What you need to do: Nothing but the lines holding the string "computer" should appear in the answer. Copy them from the entries.

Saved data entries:
-*-*-

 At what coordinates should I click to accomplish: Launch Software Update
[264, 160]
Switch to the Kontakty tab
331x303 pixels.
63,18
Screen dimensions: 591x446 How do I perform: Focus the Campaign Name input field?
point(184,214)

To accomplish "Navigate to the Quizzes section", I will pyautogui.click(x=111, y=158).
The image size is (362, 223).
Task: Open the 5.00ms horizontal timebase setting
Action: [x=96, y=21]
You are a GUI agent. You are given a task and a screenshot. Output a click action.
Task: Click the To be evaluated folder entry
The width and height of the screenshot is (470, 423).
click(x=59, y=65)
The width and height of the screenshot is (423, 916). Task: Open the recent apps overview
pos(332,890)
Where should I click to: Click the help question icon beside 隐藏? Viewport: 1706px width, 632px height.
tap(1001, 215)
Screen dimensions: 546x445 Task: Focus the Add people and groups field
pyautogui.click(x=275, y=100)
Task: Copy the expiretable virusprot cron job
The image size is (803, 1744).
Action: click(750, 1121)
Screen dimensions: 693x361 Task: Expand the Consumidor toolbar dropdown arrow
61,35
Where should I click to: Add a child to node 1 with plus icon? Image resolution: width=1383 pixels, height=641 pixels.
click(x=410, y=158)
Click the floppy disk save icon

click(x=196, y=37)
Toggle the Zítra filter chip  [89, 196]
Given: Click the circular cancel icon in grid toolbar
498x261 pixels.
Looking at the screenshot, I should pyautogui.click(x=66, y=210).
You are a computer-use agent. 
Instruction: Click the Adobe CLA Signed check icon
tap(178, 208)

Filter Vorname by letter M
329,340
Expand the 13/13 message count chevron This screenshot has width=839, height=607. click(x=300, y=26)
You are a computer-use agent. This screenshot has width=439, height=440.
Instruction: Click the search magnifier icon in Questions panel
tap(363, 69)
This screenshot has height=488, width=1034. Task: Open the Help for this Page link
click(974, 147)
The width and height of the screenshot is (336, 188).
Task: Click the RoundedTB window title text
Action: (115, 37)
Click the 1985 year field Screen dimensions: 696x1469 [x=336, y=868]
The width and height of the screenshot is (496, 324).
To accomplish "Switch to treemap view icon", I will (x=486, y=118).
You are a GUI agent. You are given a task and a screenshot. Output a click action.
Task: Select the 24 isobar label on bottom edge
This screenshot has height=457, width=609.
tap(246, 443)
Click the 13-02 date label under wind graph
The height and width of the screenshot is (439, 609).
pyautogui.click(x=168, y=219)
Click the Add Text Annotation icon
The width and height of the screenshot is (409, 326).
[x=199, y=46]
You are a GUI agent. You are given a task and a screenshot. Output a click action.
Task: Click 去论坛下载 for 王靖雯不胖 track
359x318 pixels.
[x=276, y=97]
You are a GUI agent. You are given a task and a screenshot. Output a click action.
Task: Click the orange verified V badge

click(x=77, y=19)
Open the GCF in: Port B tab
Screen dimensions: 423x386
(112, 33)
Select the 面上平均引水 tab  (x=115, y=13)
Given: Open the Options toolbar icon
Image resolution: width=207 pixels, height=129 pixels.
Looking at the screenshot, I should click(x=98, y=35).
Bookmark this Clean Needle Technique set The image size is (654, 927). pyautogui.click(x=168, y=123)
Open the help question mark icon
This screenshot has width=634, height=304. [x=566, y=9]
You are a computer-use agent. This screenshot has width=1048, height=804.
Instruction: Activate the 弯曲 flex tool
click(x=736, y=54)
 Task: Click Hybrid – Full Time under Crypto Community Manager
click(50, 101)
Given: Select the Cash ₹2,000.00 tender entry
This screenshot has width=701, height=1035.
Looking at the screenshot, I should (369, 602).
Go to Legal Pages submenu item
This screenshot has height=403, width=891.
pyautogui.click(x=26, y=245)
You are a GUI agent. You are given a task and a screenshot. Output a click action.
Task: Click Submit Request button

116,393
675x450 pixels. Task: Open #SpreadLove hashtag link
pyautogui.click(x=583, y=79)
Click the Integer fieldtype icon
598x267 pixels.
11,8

-*-*-

Expected answer:
You are a computer-use agent. 
You are a computer-use agent. This screenshot has width=439, height=440.
You are a computer-use agent. This screenshot has width=1048, height=804.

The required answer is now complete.